The answer is no, drinking alcohol does not kill brain cells. What it does, however, is damage the end of your neurons (your dendrites, the branch-like extensions of your nerve cells), which makes it difficult for your neurons to relay messages.
The reason this occurs is because alcohol is a neurotoxin that can disrupt both communications of the brain and functions of your brain cells. Now, just because you’ve read that drinking alcohol does not kill brain cells does not mean drinking alcohol does not affect your brain.
It is a myth that drinking three beers kills 10,000 brain cells. In the event you’ve ever heard this, you can completely disregard it as a common health myth. What you should regard instead, is that heavy drinking, both short and long term, does affect your brain.
How does alcohol affect the brain?
It’s clear that alcohol affects the brain in a variety of ways including slurred speech, walking, slowed reaction times, blurred vision and impaired memory, some to the point of blacking out. The level of these effects are directly related to how much you’ve had to drink, your age, sex, health, etc.
According to a report published by the National Institute of Alcohol Abuse and Alcoholism, women are affected by alcohol-related blackouts more than men. They report that a study conducted on a group of college students found that “equal numbers of men and women reported experiencing blackouts, despite the fact that the men drank significantly more often and more heavily than the women.
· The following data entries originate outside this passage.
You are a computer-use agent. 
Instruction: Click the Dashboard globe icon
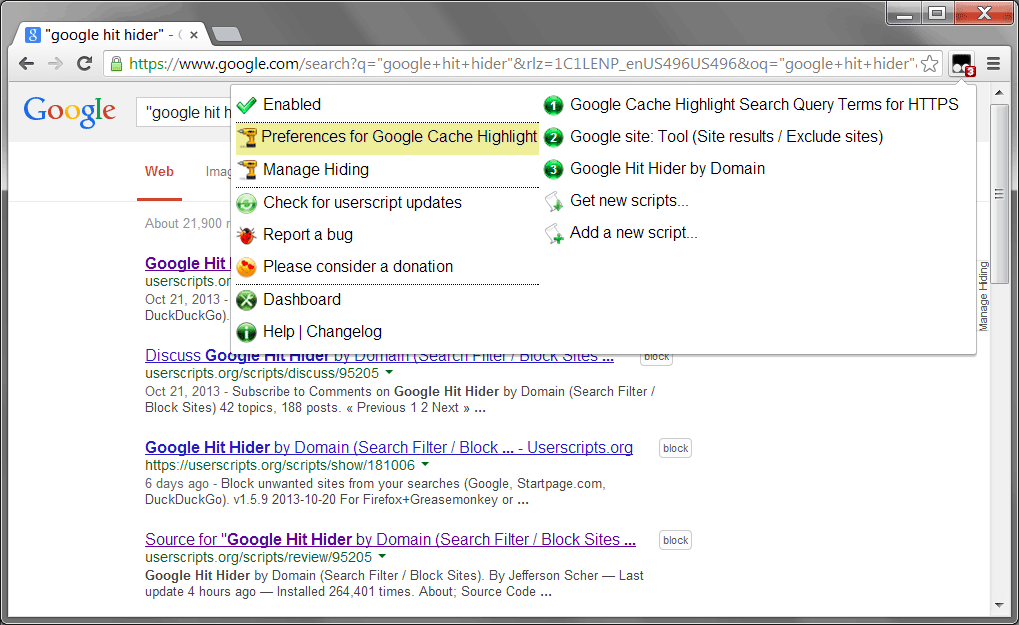tap(246, 299)
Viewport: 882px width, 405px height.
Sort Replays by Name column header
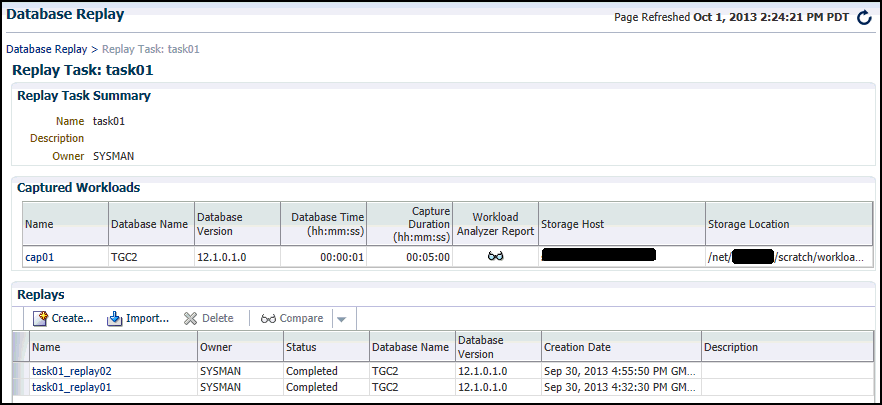coord(47,347)
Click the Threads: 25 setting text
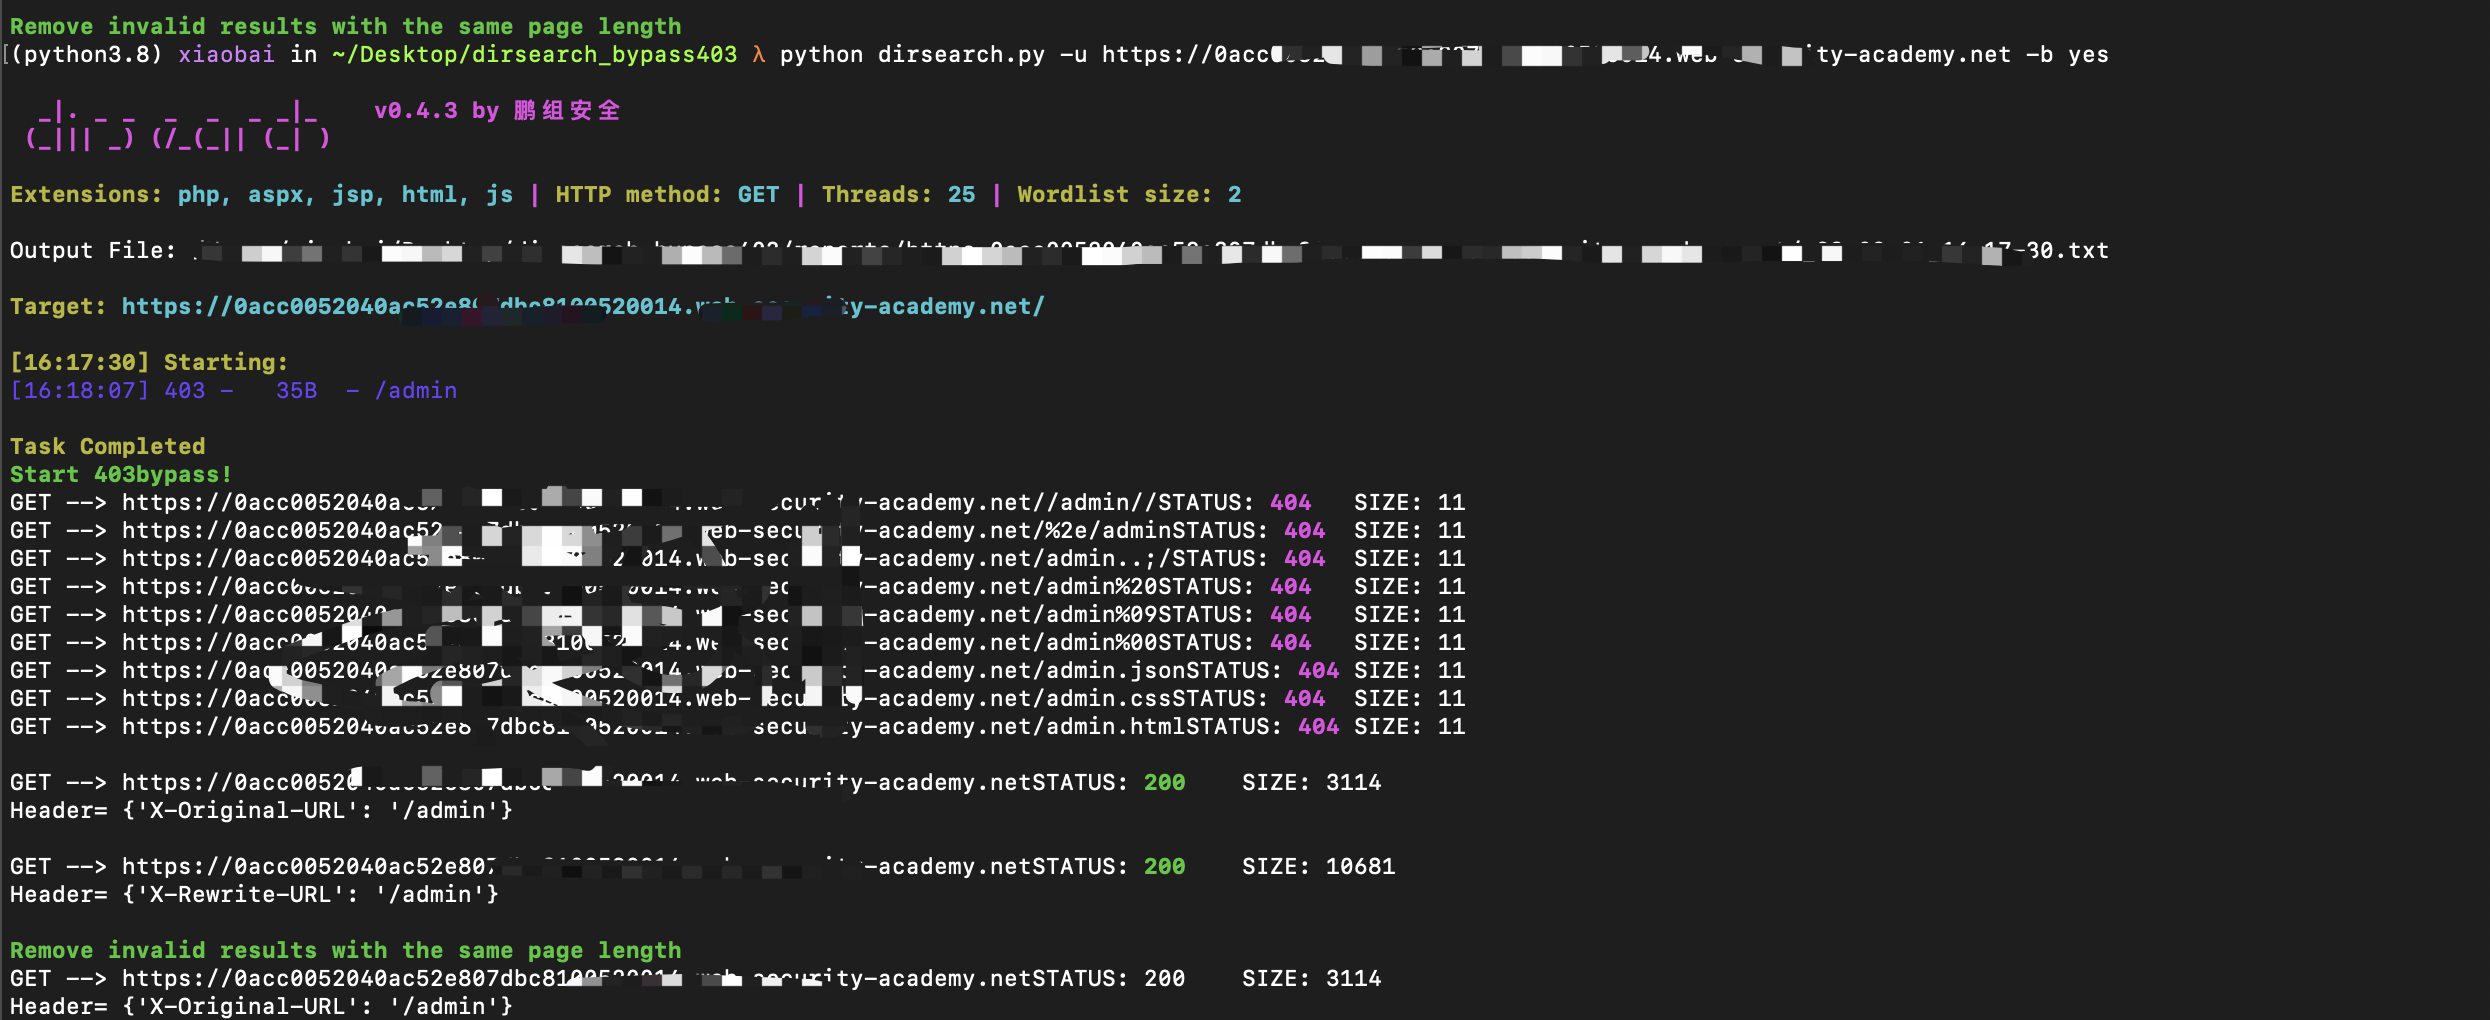 898,194
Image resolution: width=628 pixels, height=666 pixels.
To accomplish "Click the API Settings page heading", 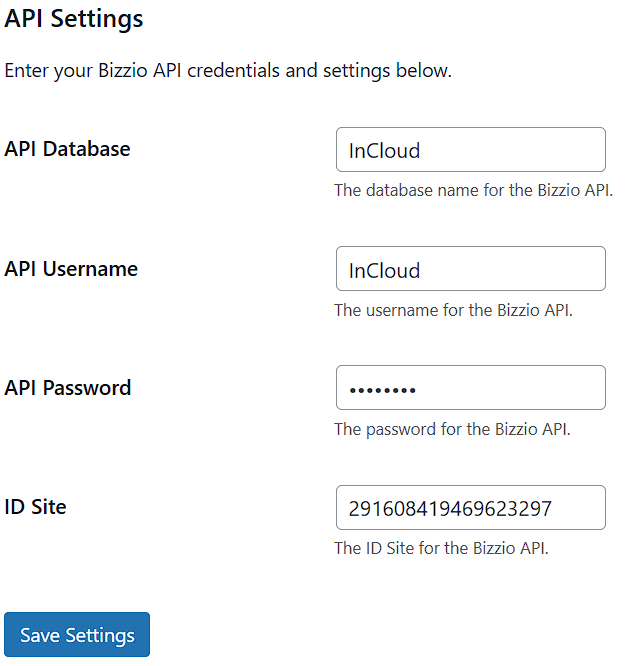I will [74, 19].
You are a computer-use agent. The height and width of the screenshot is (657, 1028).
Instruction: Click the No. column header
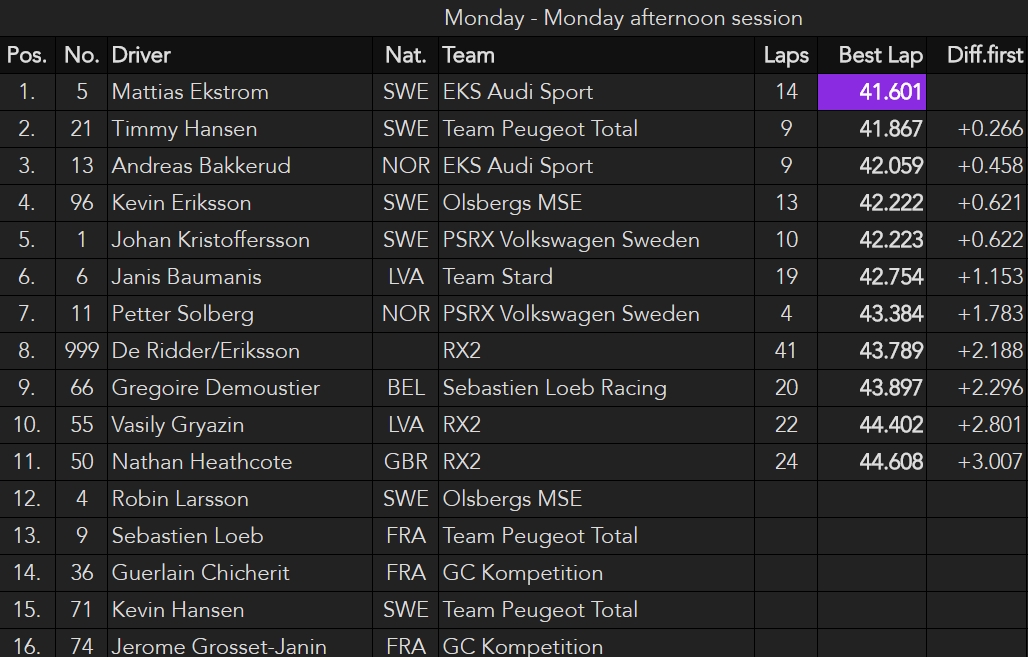(81, 55)
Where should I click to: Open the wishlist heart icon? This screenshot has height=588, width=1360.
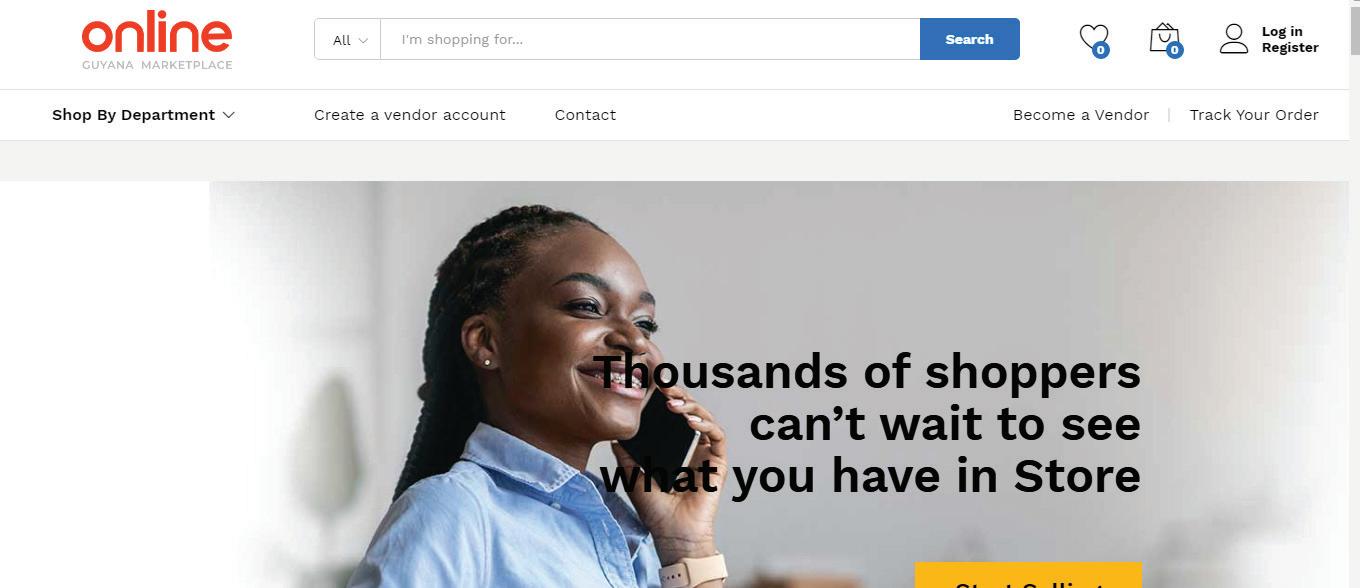click(x=1093, y=38)
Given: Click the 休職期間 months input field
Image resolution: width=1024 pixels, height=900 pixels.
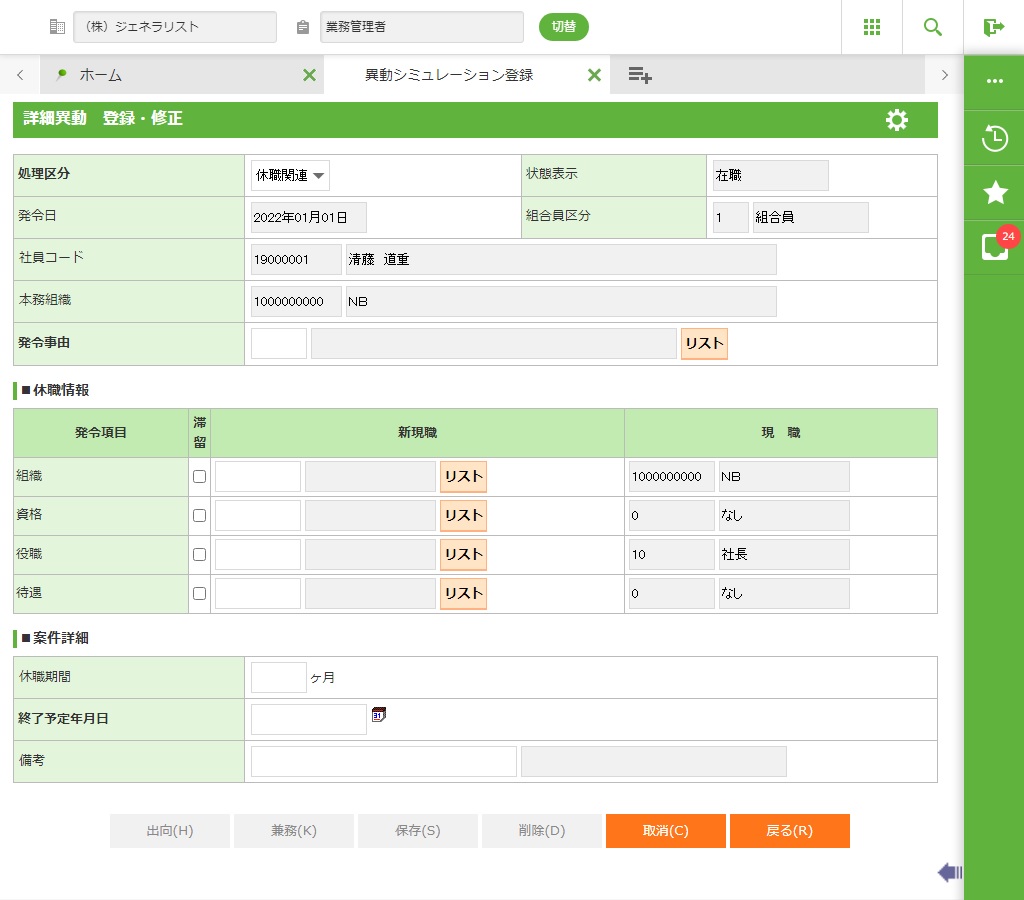Looking at the screenshot, I should (278, 677).

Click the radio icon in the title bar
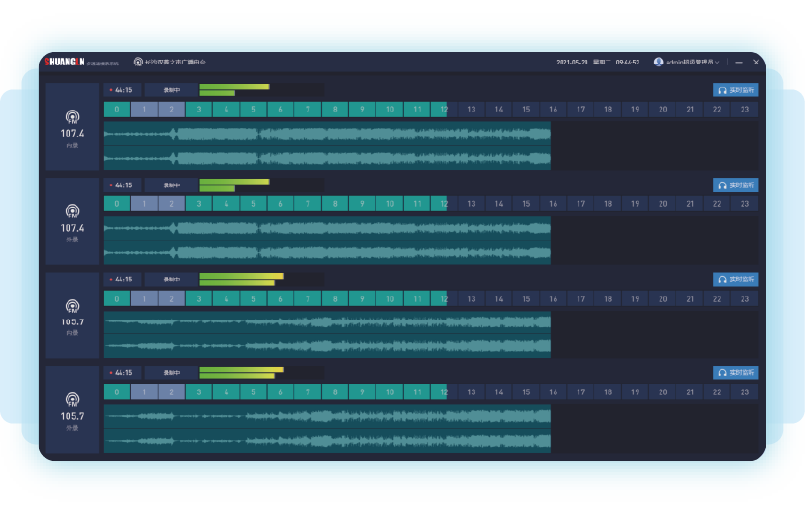click(x=138, y=62)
“This outcome suggests that regardless of the amount of alcohol consumption, females are at greater risk than males for experiencing blackouts. A woman’s tendency to black out more easily probably results from differences in how men and women metabolize alcohol.”
While drinking alcohol can have short-term affects on your brain, drinking alcohol excessively over time can have long-term affects such as Wernicke-Korsakoff syndrome, an acute alcohol-related brain dysfunction that occurs in people who are severely deficient in thiamine, which is another effect of long-term alcohol consumption, since excessive drinking makes it difficult for your body to absorb the nutrient.